What the task asks> Word for word, retype each record shown below.

Stored data
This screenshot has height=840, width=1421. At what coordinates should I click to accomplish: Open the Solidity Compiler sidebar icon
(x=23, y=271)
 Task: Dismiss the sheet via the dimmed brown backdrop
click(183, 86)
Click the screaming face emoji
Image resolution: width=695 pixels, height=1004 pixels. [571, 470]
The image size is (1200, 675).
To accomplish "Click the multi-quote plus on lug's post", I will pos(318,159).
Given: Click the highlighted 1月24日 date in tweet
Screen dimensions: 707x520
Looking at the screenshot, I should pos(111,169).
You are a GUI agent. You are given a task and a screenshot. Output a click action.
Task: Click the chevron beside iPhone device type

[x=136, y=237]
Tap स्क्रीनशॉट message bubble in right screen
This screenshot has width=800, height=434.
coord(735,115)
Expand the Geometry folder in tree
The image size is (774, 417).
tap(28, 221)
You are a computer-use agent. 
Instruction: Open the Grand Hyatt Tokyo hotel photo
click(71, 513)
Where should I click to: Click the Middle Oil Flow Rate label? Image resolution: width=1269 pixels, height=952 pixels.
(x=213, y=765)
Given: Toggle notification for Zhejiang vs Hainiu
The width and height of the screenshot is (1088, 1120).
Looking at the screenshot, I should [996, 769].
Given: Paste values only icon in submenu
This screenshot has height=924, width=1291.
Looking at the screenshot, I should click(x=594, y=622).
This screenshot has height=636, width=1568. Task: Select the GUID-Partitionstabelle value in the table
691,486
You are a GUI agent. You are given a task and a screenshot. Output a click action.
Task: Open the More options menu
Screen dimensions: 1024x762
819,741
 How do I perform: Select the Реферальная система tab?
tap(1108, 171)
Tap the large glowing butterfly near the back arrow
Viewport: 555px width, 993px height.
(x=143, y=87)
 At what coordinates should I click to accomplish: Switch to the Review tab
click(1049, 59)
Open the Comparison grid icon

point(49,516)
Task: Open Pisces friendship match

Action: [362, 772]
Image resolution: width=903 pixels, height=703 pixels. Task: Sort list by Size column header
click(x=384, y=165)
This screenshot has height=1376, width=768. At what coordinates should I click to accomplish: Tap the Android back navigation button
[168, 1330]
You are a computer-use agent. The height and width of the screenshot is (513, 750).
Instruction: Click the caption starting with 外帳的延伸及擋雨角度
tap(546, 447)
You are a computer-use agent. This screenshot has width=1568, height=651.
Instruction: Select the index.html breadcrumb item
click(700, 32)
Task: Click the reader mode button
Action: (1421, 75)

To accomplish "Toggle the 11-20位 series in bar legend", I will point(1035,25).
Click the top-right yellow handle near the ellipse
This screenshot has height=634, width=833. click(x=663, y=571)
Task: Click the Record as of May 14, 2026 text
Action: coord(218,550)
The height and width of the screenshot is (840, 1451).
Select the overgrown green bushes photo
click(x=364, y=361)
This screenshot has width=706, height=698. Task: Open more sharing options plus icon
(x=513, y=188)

Solved exercise>
This screenshot has height=840, width=1421. At what coordinates should I click to accomplish: Open the Solidity Compiler sidebar icon
(x=23, y=271)
 Task: Dismiss the sheet via the dimmed brown backdrop
click(183, 86)
Click the screaming face emoji
Image resolution: width=695 pixels, height=1004 pixels. [571, 470]
The image size is (1200, 675).
To accomplish "Click the multi-quote plus on lug's post", I will pos(318,159).
Given: Click the highlighted 1月24日 date in tweet
Screen dimensions: 707x520
Looking at the screenshot, I should pos(111,169).
You are a GUI agent. You are given a task and a screenshot. Output a click action.
Task: Click the chevron beside iPhone device type

[x=136, y=237]
Tap स्क्रीनशॉट message bubble in right screen
This screenshot has width=800, height=434.
coord(735,115)
Expand the Geometry folder in tree
The image size is (774, 417).
tap(28, 221)
You are a computer-use agent. 
Instruction: Open the Grand Hyatt Tokyo hotel photo
click(71, 513)
Where should I click to: Click the Middle Oil Flow Rate label? Image resolution: width=1269 pixels, height=952 pixels.
(x=213, y=765)
Given: Toggle notification for Zhejiang vs Hainiu
The width and height of the screenshot is (1088, 1120).
Looking at the screenshot, I should [996, 769].
Given: Paste values only icon in submenu
This screenshot has height=924, width=1291.
Looking at the screenshot, I should click(x=594, y=622).
This screenshot has height=636, width=1568. Task: Select the GUID-Partitionstabelle value in the table
691,486
You are a GUI agent. You are given a task and a screenshot. Output a click action.
Task: Open the More options menu
Screen dimensions: 1024x762
819,741
 How do I perform: Select the Реферальная система tab?
tap(1108, 171)
Tap the large glowing butterfly near the back arrow
Viewport: 555px width, 993px height.
(x=143, y=87)
 At what coordinates should I click to accomplish: Switch to the Review tab
click(1049, 59)
Open the Comparison grid icon

point(49,516)
Task: Open Pisces friendship match

Action: [362, 772]
Image resolution: width=903 pixels, height=703 pixels. Task: Sort list by Size column header
click(x=384, y=165)
This screenshot has height=1376, width=768. At what coordinates should I click to accomplish: Tap the Android back navigation button
[168, 1330]
You are a computer-use agent. The height and width of the screenshot is (513, 750).
Instruction: Click the caption starting with 外帳的延伸及擋雨角度
tap(546, 447)
You are a computer-use agent. This screenshot has width=1568, height=651.
Instruction: Select the index.html breadcrumb item
click(700, 32)
Task: Click the reader mode button
Action: (1421, 75)

To accomplish "Toggle the 11-20位 series in bar legend", I will point(1035,25).
Click the top-right yellow handle near the ellipse
This screenshot has height=634, width=833. click(x=663, y=571)
Task: Click the Record as of May 14, 2026 text
Action: coord(218,550)
The height and width of the screenshot is (840, 1451).
Select the overgrown green bushes photo
click(x=364, y=361)
This screenshot has width=706, height=698. Task: Open more sharing options plus icon
(x=513, y=188)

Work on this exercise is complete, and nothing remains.